Pour un mardi soir, il y a déjà bien du monde dès l'ouverture des portes, mais les entrées se font au compte-goutte, la faute à une sécurité qui prend son métier un peu trop à coeur. Résultat, les métalleux de Grand Magus, à qui revient l'honneur de débuter les festivités à 19.00 heures déjà, jouent devant un parterre peu fourni mais qui se remplira au fur et à mesure de la prestation. Les suédois nous lâchent un set de heavy rock de 30 minutes chrono sans rappel. Forcément avec deux groupes à suivre, l'espace sur scène est un peu étriqué, mais qu'à cela ne tienne, le groupe bouge bien, communique avec le public et lui fait volontiers participer sur son dernier titre, Hammer Of The North, sur lequel il fait les choeurs. Au final, c'est sympa, mais cela reste un peu mou par rapport au reste du menu. Bref, pas de quoi remettre en cause l'ordre de passage.



Testament
A peine le temps d'aménager un peu la scène et c'est au tour des vétérans californiens (trente ans au service du thrash sans interruption) de venir faire l’intermède entre les deux formations suédoises. Avec un nouvel album (fantastique) à défendre et des classiques par dizaines, il y aurait matière à jouer trois heures, mais bon le planning en autorise seulement une. Devant un énorme bâche qui reproduit le logo du dernier cd, le concert débute par une triplette de nouveaux morceaux soit Brotherhood Of The Snake suivi directement par Rise Up et l'excellent Pale Kings. Ceux qui ont déjà mal à la nuque à ce moment-là peuvent s’inquiéter car la suite c'est un régal orchestré par une alternance entre morceaux récents (Dark Roots Of Earth, Stronghold) et classiques (Disciples Of The Watch, The New Order, Into The Pit et Over The Wall) pour un total de 10 chansons. Cela se termine quand même bien vite avec un ultime The Formation Of Damnation. Le groupe est juste impeccable et Alex Skolnick reste un guitariste surdoué qui mériterait une reconnaissance plus grande des fans de metal. Cela dit le public semble avoir bien apprécié et s'est manifesté en lançant quelques petits circle pits dans la bonne humeur.
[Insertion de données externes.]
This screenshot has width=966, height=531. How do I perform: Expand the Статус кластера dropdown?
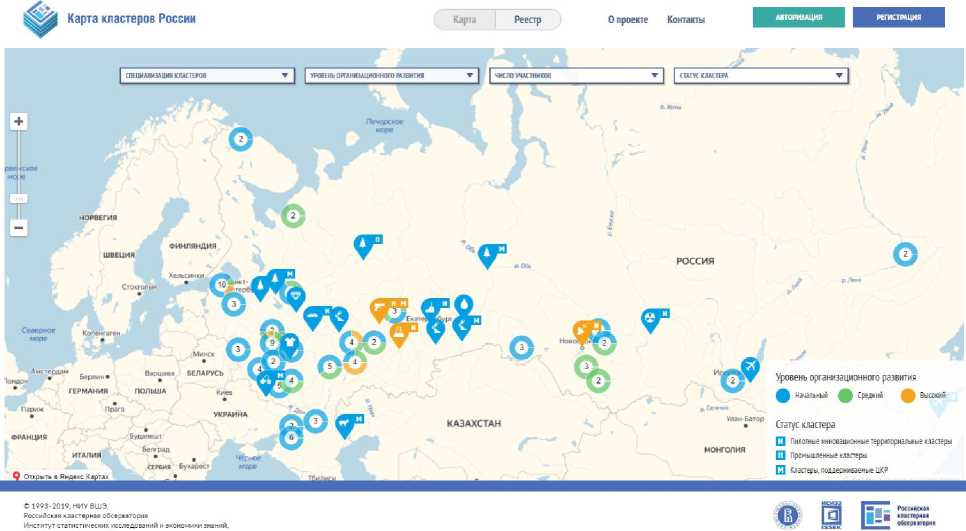coord(761,75)
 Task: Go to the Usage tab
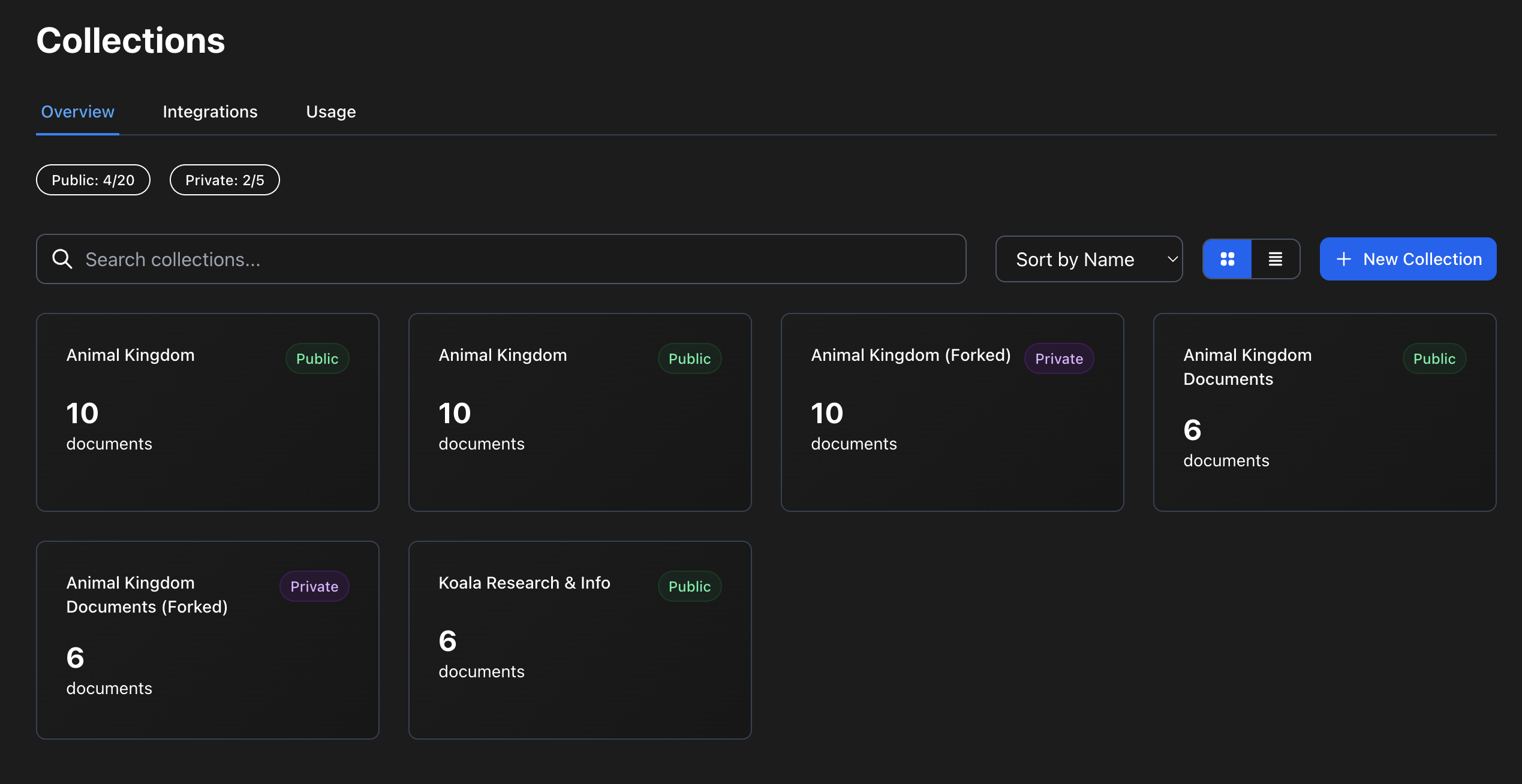pos(330,112)
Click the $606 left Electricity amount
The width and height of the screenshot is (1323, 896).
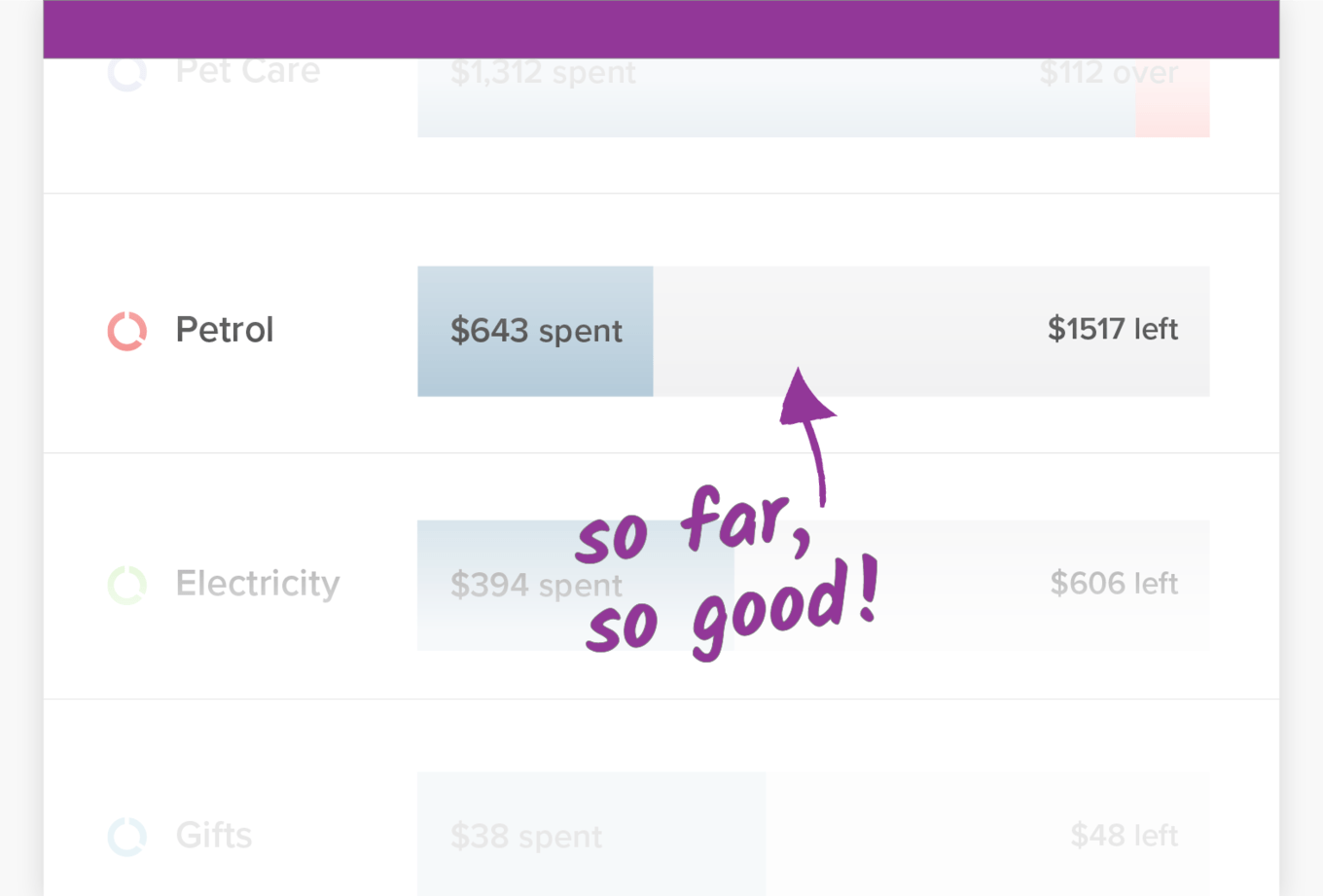(x=1114, y=584)
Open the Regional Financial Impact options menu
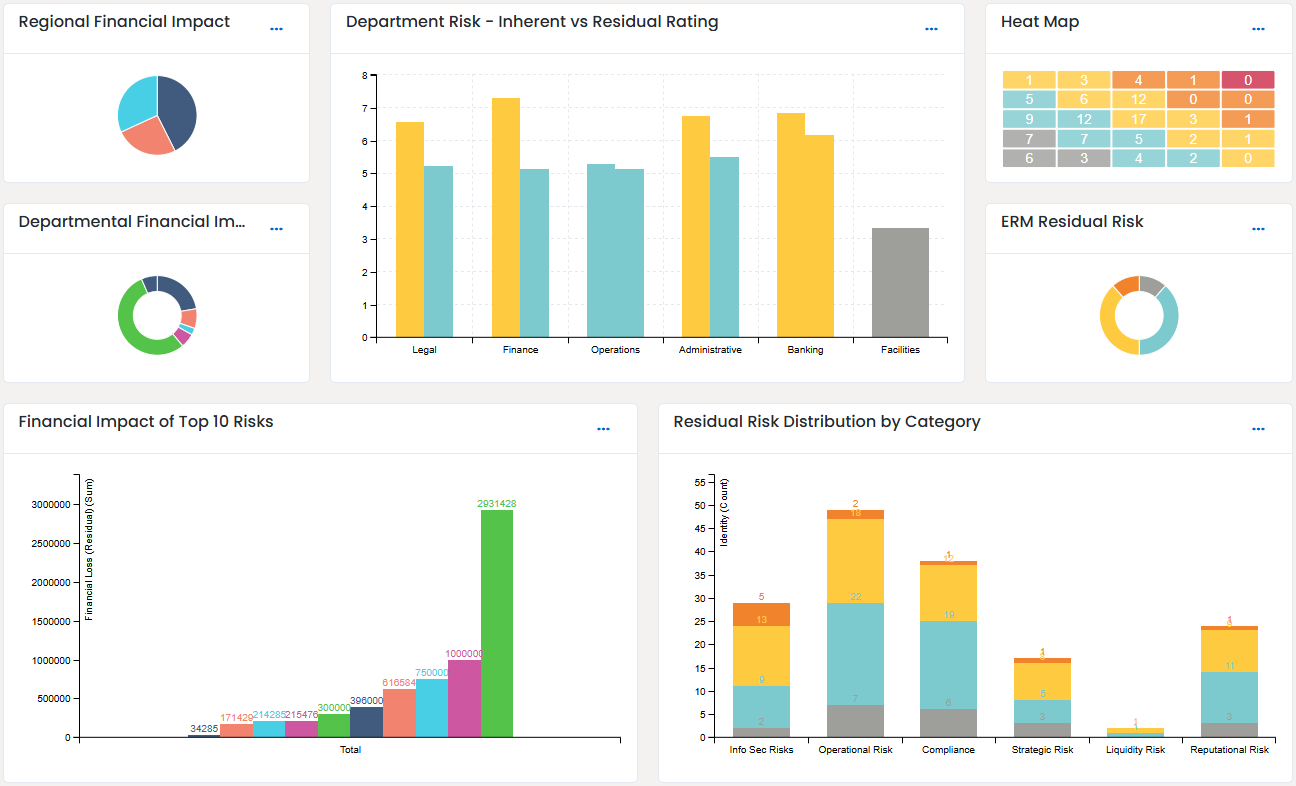 pyautogui.click(x=277, y=29)
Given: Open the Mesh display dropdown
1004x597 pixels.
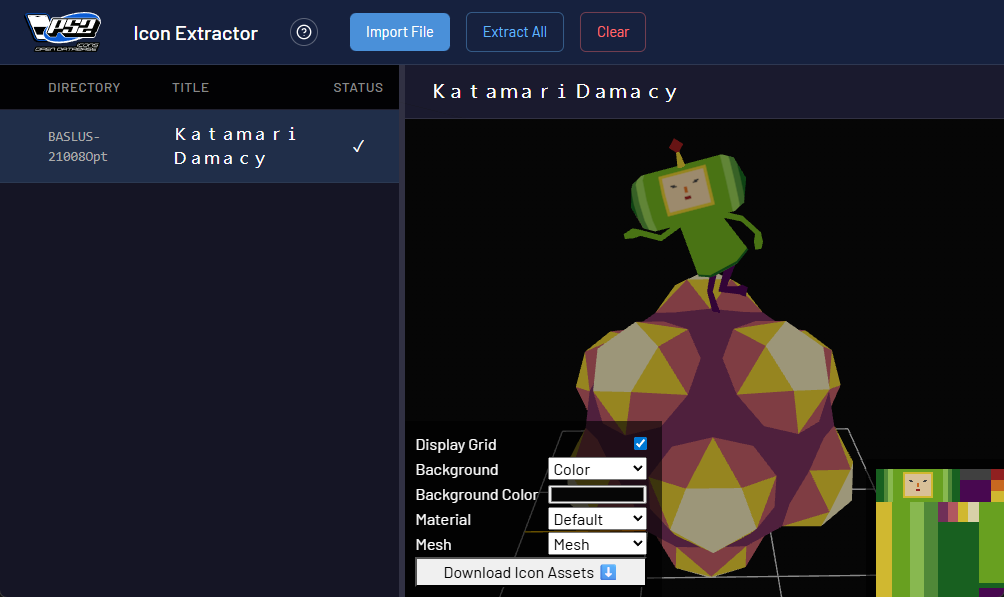Looking at the screenshot, I should 597,544.
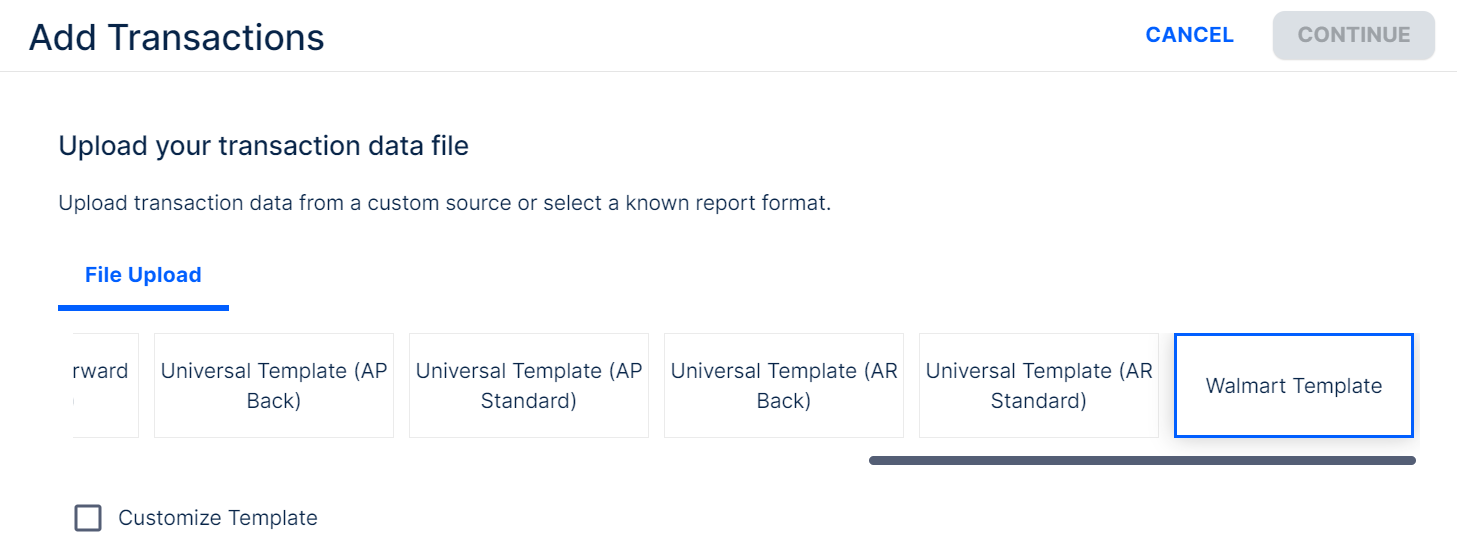
Task: Click the partially hidden 'rward' template card
Action: [x=104, y=386]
Dommage quand même qu'il n'y ait pas eu la place pour quelques titres supplémentaires du nouvel album comme l'excellent Centuries Of Suffering. En plus, la setlist jouée est invariablement la même sur cette tournée, mais cela reste une tuerie exécutée de mains de maîtres.


Amon Amarth
21.00 heures et des poussières et voilà que la bande d'introduction démarre avec une grande scène vide, hormis l'énorme batterie montée sur un casque viking. Dès les premiers morceaux Pursuit of Vikings et As Loke Falls, le tempo est donné : ce sera à fond jusqu'au bout. Amon Amarth est clairement un groupe de scène. Ils sont tellement à l'aise, démonstratifs et communicatifs que l'on ne peut que se laisser convaincre d'acheter une hache, un drakkar et de tout lâcher pour partir en mer avec eux. Jonas est parfait dans son rôle de meneur d'hommes, parle au public entre chaque morceau, lève sa corne à la santé des quelques uns qui ont pris la leur (mais que faisait alors la sécurité ?) ou fera le coup de la fausse rivalité avec nos voisins zurichois (prochaine date de la tournée) qui semble-t'il feraient plus de bruit que les lausannois. Le côté théâtral est aussi bien mis en avant, avec des figurants costumés (soldats, archers, créatures, etc.) qui envahissent de temps à autres la scène. Sur le plan musical, il faut reconnaître que les morceaux joués sont en finalité tous assez similaires, tant au niveau du tempo que de leur construction. C'est très efficace, mais quand même un peu lassant sur la durée. Il faut attendre, en milieu de set, un monumental "Death In Fire" pour redonner un coup de fouet à la setlist. S'ensuivront One Thousand Burning Arrows, Father Of The Wolves, Runes To My Memory et War Of The Gods pour clôturer le set. Ce n'est évidemment pas le rappel qui fera retomber l'intensité. Au contraire avec les classiques Raise Your Horns, Guardians Of Asgard et Twilight of The Thunder God qui concluent en beauté ce concert devant une foule conquise et bien chaude.

Après trois groupes jouant bien fort, il faut relever que le son était vraiment très bon ce soir et que l'on peut donc aisément décerner le label "metal compatible" à la salle Métropole (même s'il est vrai qu'en Suisse, les décibels restent plafonnées) en espérant que cela donne des idées à des tourneurs.